“The priesthood of the New Testament is closely tied to the Eucharist,” Benedict XVI told the faithful who filled Saint John Lateran. “Today, the Solemnity of Corpus Christi and near the end of the Priestly, we are invited to meditate on the relationship between the Eucharist and the priesthood of Christ.”
Taking his cue from today’s reading and the Gospel, the Holy Father said, “The first thing that is always to be kept in mind is that Jesus was not a priest according to Jewish tradition. His was not a priestly family. He did not belong to the descendants of Aaron, but of Judah, and he was therefore legally precluded from the priesthood. The person and activity of Jesus of Nazareth do not find themselves in the way of ancient priests, but rather in that of prophets—and in this line, distanced himself from a ritual conception of religion, criticizing the approach that gave value to human precepts tied to ritual purity rather than observing the commandments of God, that is, to that love for God and neighbour, which is ‘worth more than all burnt offerings and sacrifices’ (Mk, 12:33).”

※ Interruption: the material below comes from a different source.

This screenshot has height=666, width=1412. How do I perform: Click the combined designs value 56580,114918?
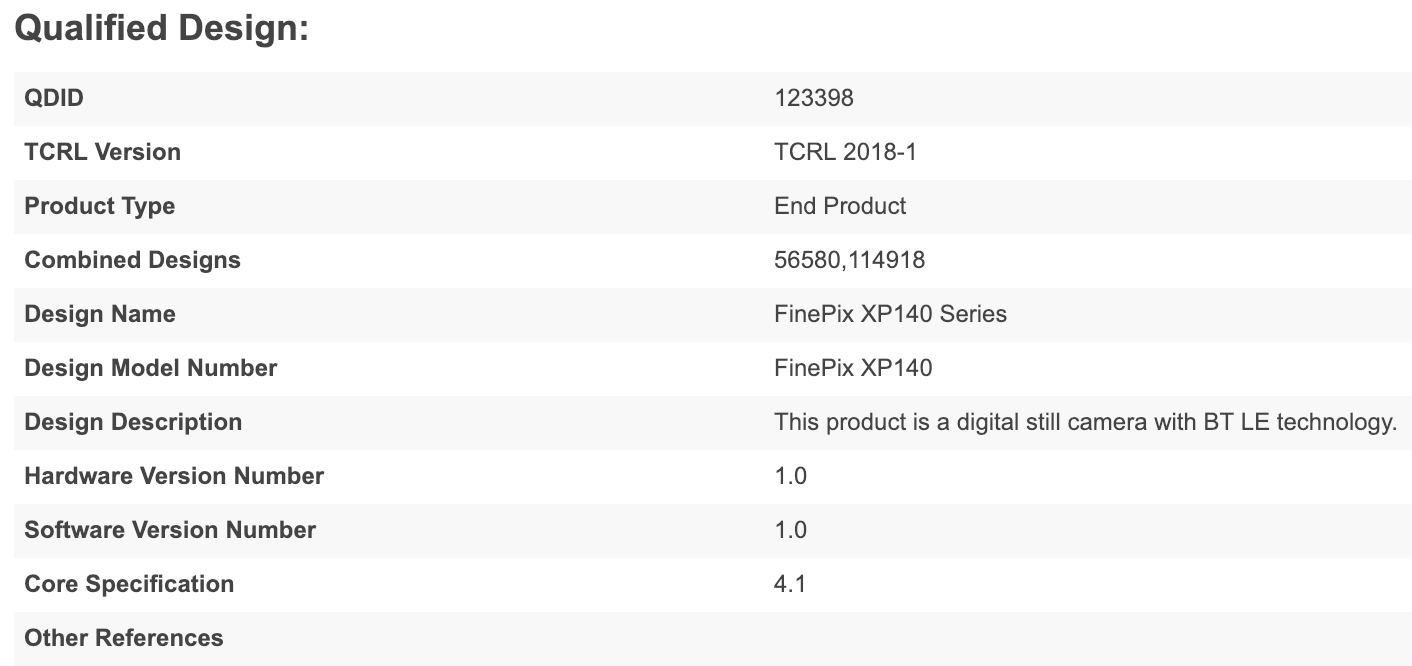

“Even within the Temple of Jerusalem, the sacred place par excellence, Jesus performed a purely prophetic act when he chased the money changers and sellers of animals, all of which were used for the traditional offering of sacrifices. So Jesus is not recognized as a priestly Messiah, but prophetic and royal. Even his death, which we Christians rightly call ‘sacrifice’, had nothing of the ancient sacrifices. Indeed, it was the opposite: a most infamous death, by crucifixion, which took place outside the walls of Jerusalem.”
“In what sense, then, is Jesus a priest?” asked the Pontiff. “The Eucharist gives us the precise answer. We can begin, again, from those simple words that describe Melchizedek: ‘He offered bread and wine’ (Genesis 14:18). That is what Jesus did at the Last Supper: he offered bread and wine, and in that gesture summed up His whole self and his whole mission. In that act, in the prayer that precedes it and the words that accompany it, there is the whole sense of the mystery of Christ” and the passion, which is “prayer” and “offering”.
“Jesus faces His ‘hour’, which leads to death on a cross, immersed in profound prayer, which consists of the union of his own will with the Father. This dual and single will is a will of love. Lived in this prayer, the tragic proof that Jesus addresses is turned into an offering, a living sacrifice.”
“The Letter to the Hebrews says that Jesus ‘was heard.’ In what sense? In the sense that God the Father freed Him from death and raised Him. He was heard precisely because of his complete abandonment to the will of the Father: God’s loving plan was able perfectly to fulfil itself in Jesus, who, having obeyed even unto death on the cross, has become the ‘cause of salvation’ for all those who obey Him. He has become the high priest himself, having taken upon himself all the sin of the world, as the ‘Lamb of God’. It is the Father who gives this priesthood to Him at the very moment in which Jesus goes through the passage of his death and resurrection. It is not a priesthood according to the order of the Mosaic Law (cf Lev 8-9), but ‘according to the order of Melchizedek’—according to a prophetic order, dependent only on its unique relationship with God.
The “passion was for Jesus as a priestly consecration. He was not a priest according to the Law, but He became so existentially, in His in its paschal passion, death and resurrection, He offered Himself in atonement—and the Father, exalting Him above all creatures, constituted Him universal Mediator of salvation.”
Going back to the other element, the Eucharist, the Pope said, “In it, Jesus anticipated his sacrifice, not a ritual sacrifice, but a personal one. Jesus, in the Last Supper, moved by the ‘eternal spirit’ with which He will then offer Himself on the Cross (cf Heb, 9:14), acts. Giving thanks and praise, Jesus transforms the bread and wine. It is Divine love, which transforms: the love with which Jesus accepts in advance the act of giving all of Himself to us. This love is nothing but the Holy Spirit, the Spirit of the Father and the Son, which consecrates the bread and wine, and changes their substance into the Body and Blood of the Lord, making present in the Sacrament the same sacrifice that takes place cruelly on the Cross. We may therefore conclude that Christ was the real and effective priest, because he was full of the strength of the Holy Spirit, was filled with the fullness of God's love, and this, precisely, ‘in the night he was betrayed,’ precisely in the ‘hour of darkness’(cf. Lk 22:53). It is this divine power, the same power that realized the Incarnation of the Word, which transforms extreme violence and extreme injustice into the supreme act of love and justice. This is the work of the priesthood of Christ, which the Church has inherited and carried through history, in the twofold form of the common priesthood of the baptized and that of ordained ministers, in order to transform the world with the love of God. Everyone, priests and lay faithful alike, are nourished by the same Eucharist, we all prostrate ourselves in adoration, for in the Eucharist is present our Master and Lord, the true Body of Christ, Priest and Victim, the Salvation of the world. Come, let us exult with songs of joy! Come let us adore Him! Amen.”